Когда молодчик удалился, Карл сухо рассмеялся.
— Прямо из энциклопедического словаря! Ангажировать — как здорово сказано! Просто удивительно, до чего интеллигентный стал, разучился говорить по-латышски.
— Это что — ревность? — Милия недовольно нахмурила брони. — Карл, не компрометируй себя.
— Опять иностранное слово. Знаю я этого «ангажера». Он работает возчиком у экспедитора Легздыня. Около штабелей крепежного леса и кип льна, наверное, легко изучать иностранные слова. К тому же он недавно окончил курсы танцев. Европеец, ха-ха-ха!
Милия чуть смутилась, но только чуть-чуть. Через минуту она, казалось, успела забыть ядовитое, замечание и, глядя в ручное зеркальце, провела несколько раз пуховкой по лицу.
— Почему ты не наливаешь, Карл? — повернулась она к столу. — Или мне придется перейти на самообслуживание? Чего я хочу? Ну, во всяком случае и крепкого тоже. Наливай смелее, не поперхнусь. Господин Витол, как у вас разрумянилось лицо! Я знаю, это от водки. Вам она на пользу, даже кончики ушей горят.

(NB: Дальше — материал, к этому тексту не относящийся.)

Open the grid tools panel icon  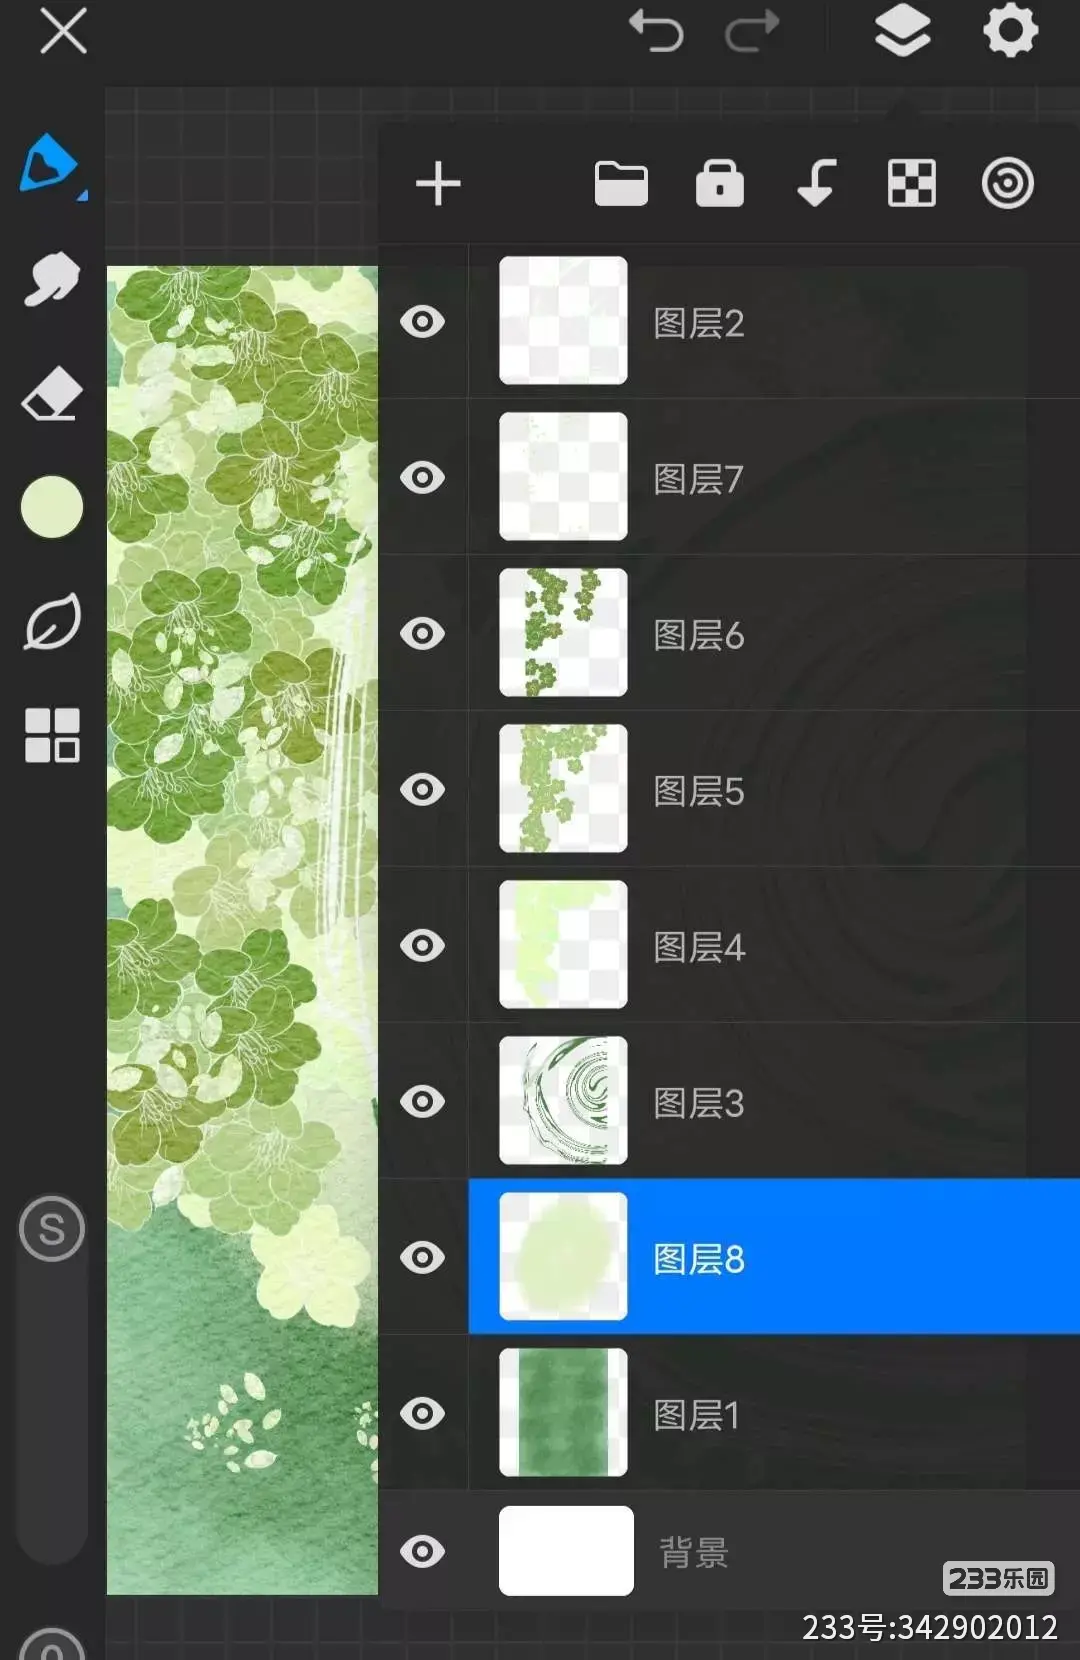click(52, 735)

Но на этот раз Милия ошиблась. Не водка была причиной того, что лицо Витола покрылось румянцем и он время от времени поглядывал искоса на соседнюю беседку. Он заметил знакомое лицо. Бледное, чистое девичье лицо. Большие глаза с удивлением смотрели на него, и он встретился взглядом с ними. Девушка с улицы Путну и худощавый юноша с открытой шеей сидели в соседней беседке. Они были не одни. Несколько коренастых, пышнотелых девиц, охмелевших от не совсем обычной сельтерской, верещали, визжали и били своих кавалеров по рукам, когда те становились слишком дерзкими. Парни были в брюках клеш, во френчах с бесчисленными карманами, в рубашках апаш. У одного из-под рубашки виднелась на груди татуировка: птичья голова, а руки всех троих парней были испещрены морскими эмблемами: крестами, якорями, штурвальными колесами, сердцами, флагами и т. д., хотя ни один из них моря и в глаза не видел.
— Шпана!.. — проворчал Карл, увидев, что Волдис с интересом наблюдает за соседями. — Любят важничать, разыгрывать апашей, драться и получать сдачи. Гордятся тем, что полиция составляет на них протоколы, а когда им поставят фонарь под глазом, показывают его всему свету как доказательство своей лихости.
Каким образом эта бледная тихая девушка очутилась в таком обществе? Волдису это казалось странным. Он временами поглядывал на соседнюю беседку. Каждый раз его взгляд встречался с взглядом девушки. Она сконфуженно отворачивалась.